Jake and Nog were standing on a covered wooden bridge that spanned Jake's favorite fishing hole. It was his father's favorite, too, and six years ago, Jake had been delighted to discover that this secret Cardassian holosuite could access his father's programs from DS9's main computers.
Except . . .
“This isn't my program, either,” Jake said to Nog. The perpetual summer sun wasn't shining. In fact, the day was overcast. In fact, it was actually raining.”
“I, uh, sort of made some, uh, minor modifications,” Nog confessed with a shrug. “The rain makes me feel more . . . at home. . . .”
Then Jake saw that he and Nog weren't alone. There were people swimming in the fishing hole. “Who are they?” He stepped closer to the bridge's railing, saw the impressive size and bulbous shape of the swimmers' bald heads. “Ferengi?”
“Uh-huh,” Nog said in a strangled croak, as if his throat was slowly closing in.
The Ferengi swimmers saw Jake and Nog on the bridge, and started waving enthusiastically.
Then Jake saw how small their ears were, and he began to really understand. “Ferengi females . . .”
“I've never really been much for . . . pointed ears,” Nog mumbled.
Two of the swimmers began climbing a wooden ladder at the side of the bridge. They were calling Nog's name, and as they stepped onto the bridge, leaving wet footprints behind, Jake was momentarily startled by the bulky, multilayered swimming costumes the Ferengi females wore. Other than their heads, their hands, and their feet, not a square centimeter of skin was exposed, not a curve of their bodies could be discerned.
Jake looked at Nog with a grin.
Nog's open-mouth smile was so broad, it almost made him look as if he'd just been stunned by a phaser. The Ferengi teenager stared at the two fully clad females without blinking.

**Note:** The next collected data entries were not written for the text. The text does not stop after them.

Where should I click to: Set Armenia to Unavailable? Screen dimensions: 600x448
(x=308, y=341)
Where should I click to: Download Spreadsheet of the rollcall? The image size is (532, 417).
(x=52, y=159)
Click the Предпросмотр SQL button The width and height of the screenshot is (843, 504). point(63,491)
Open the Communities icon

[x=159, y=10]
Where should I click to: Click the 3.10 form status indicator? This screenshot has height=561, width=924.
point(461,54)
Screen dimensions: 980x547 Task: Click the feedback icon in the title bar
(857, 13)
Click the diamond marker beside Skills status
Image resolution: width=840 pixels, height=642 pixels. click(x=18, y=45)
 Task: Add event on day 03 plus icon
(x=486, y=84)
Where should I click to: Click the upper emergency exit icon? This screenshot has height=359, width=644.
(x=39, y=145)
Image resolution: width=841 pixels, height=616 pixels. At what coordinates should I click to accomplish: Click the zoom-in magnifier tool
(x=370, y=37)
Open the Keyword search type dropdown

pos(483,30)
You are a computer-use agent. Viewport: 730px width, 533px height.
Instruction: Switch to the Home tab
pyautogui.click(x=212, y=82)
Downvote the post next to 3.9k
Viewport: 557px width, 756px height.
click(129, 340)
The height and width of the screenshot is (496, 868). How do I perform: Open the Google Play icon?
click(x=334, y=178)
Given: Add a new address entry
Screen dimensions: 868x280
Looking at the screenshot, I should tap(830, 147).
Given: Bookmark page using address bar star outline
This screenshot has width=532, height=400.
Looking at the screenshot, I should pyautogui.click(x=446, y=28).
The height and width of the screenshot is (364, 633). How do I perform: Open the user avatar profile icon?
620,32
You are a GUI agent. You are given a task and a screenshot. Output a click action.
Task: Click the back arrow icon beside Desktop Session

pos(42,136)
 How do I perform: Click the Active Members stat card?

“You're drooling,” Jake teased.
Nog looked up at his friend. “Vulcan love slaves don't . . . wear any clothes,” he said sheepishly. “Where's the fun in that?”
Jake took Nog by the arm, tugged him toward the door to the corridor. “Nog, you need to get out more. Let's go find Chief O'Brien.”
Allowing Nog to wave a sad farewell to the Ferengi females, Jake pushed his glum friend out the door.
The Ferengi females—representing everything Nog could ever want—returned that wave sadly as Jake and Nog left, reverting to their true forms only when the door had completely closed, and the waiting began again.